There is a growing number of business elites who raise questions about disparity in wealth distribution in the world and Richard Branson, founder of the Virgin Group stands out among them.
Branson, the billionaire entrepreneur known for his philanthropy as much as for his business successes, took the opportunity to talk about the issue while delivering a speech at the Milken Institute Summit in Abu Dhabi this week.
“We have to try and do everything we can to lift the vast majority of people up, when for the last few years the vast majority have not seen their living standards improve,” Branson told the audience. “I don’t think we should throw out capitalism. But for those of us who are fortunate to have made wealth, we have a responsibility to throw that out there and tackle some of the great problems. If we don’t do that, then we deserve to have very heavy taxes levelled on us.”
There is a growing debate about the current state of wealth inequality across the world currently. There are growing demands for imposing more taxes on the rich and the super rich. According to economists, a growing sense of millions of people in the developed world and economies about they being left out of the economic growth in recent decades is partly responsible for the increase in the spread of populist rhetoric and a increasing popularity of anti-establishment politicians.
“Capitalism basically is not working for the majority of people. That’s just the reality,” hedge fund mogul Ray Dalio, with a net worth of $18 billion, told a panel at Davos in January.
But during the Summit at Abu Dhabi, he pointed out that “the top one-tenth of 1 percent of the population’s net worth is equal to the bottom 90 percent combined. In other words, a big giant wealth gap.” If he were president, he said, “I think that you have to call that a national emergency.”
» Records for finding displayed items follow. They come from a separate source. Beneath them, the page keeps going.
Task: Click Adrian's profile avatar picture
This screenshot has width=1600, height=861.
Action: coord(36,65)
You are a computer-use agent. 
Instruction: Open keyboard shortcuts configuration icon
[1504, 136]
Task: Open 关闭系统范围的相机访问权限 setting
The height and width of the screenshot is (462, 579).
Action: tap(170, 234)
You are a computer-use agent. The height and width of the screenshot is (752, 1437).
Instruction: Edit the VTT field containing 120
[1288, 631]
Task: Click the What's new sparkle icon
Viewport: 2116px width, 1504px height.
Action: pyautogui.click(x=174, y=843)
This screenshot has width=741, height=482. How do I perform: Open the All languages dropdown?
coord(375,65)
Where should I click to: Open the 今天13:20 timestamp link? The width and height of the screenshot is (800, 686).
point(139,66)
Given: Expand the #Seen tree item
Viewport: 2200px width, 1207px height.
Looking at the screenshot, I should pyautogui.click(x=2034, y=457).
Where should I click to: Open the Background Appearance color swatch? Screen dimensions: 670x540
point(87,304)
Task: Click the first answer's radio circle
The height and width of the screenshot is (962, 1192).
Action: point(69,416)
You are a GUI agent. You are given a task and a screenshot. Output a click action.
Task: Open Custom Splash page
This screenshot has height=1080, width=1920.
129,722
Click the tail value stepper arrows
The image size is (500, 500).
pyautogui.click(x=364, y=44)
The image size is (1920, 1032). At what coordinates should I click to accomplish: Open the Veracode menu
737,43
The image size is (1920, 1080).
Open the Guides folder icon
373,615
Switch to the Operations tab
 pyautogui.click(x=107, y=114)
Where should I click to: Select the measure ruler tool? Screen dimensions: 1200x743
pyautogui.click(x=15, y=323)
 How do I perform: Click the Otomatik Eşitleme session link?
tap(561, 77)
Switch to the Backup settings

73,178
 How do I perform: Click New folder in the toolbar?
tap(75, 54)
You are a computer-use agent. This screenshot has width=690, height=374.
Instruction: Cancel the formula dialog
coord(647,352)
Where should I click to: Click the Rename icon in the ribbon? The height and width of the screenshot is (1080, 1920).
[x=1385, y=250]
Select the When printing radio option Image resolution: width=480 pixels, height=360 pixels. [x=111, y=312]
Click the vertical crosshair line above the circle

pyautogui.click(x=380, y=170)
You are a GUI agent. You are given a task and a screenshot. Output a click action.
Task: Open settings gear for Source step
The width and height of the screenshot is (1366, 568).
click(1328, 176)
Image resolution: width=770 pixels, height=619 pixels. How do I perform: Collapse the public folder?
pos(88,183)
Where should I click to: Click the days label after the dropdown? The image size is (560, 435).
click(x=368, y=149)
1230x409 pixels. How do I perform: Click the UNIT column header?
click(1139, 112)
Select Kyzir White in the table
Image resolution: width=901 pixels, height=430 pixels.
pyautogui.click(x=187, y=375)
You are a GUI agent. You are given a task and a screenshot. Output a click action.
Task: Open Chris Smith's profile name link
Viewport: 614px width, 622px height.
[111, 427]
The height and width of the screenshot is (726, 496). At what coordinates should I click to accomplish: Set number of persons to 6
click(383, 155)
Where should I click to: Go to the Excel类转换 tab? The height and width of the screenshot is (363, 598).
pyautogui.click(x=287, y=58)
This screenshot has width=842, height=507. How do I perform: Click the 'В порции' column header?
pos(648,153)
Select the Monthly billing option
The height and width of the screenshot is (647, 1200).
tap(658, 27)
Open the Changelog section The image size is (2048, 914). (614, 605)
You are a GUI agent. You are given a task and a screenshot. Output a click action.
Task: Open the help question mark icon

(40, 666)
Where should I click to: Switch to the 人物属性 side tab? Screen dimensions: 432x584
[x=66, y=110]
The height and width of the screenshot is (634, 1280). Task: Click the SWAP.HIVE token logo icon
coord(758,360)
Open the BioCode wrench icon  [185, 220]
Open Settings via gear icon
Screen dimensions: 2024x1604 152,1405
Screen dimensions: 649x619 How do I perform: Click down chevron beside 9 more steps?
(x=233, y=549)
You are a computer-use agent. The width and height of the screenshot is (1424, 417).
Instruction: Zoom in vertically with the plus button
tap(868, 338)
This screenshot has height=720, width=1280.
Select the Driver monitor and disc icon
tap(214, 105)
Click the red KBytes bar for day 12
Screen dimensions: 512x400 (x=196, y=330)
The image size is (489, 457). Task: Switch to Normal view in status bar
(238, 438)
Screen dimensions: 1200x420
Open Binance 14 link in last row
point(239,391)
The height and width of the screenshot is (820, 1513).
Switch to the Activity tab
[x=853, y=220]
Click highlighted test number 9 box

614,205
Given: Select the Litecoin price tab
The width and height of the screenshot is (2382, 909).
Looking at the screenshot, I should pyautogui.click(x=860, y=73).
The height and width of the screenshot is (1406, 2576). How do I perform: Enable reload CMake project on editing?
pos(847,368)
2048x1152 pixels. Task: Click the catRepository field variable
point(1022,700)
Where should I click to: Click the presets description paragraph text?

According to a recent survey conducted by the US Federal Reserve, about 40 per cent of Americans would not be able to bring out $400 if there is an emergency. And another report by Oxfam in 2019 showed that the wealth owned by the poorest half of the world is the same as just 26 super rich people in the world.
According to comments made by a large section of the high-net worth business leaders, today’s problems would be better solved by the private sector instead of government bureaucracies which are either inefficient or overburdened or both. Speaking at the World Government Summit in Dubai, entrepreneur Arianna Huffington stressed on the urgent need for millions to get access to better health care and said that “corporations can provide the solution.”
However, calls for higher taxes for the rich have been given by some of the super rich such as investing guru Warren Buffett. He wrote that it’s time to “stop coddling the rich” and the time for more equitable distribution of wealth. “My friends and I have been coddled long enough by a billionaire-friendly Congress. It’s time for our government to get serious about shared sacrifice,” he wrote in a New York Times op-ed in 2011. “People invest to make money, and potential taxes have never scared them off,” he said.
More “progressive taxes” on wealth has been professed by Microsoft founder Bill Gates but has opposed Ocasio-Cortez’s aim to target high incomes.
“Now, you finally have some politicians who are so extreme that I’d say, ‘No, that’s even beyond,'” Gates told The Verge in an interview this week. He was referring to a comment by Ocasio-Cortez. “You do start to create tax dodging and disincentives, and an incentive to have the income show up in other countries and things.”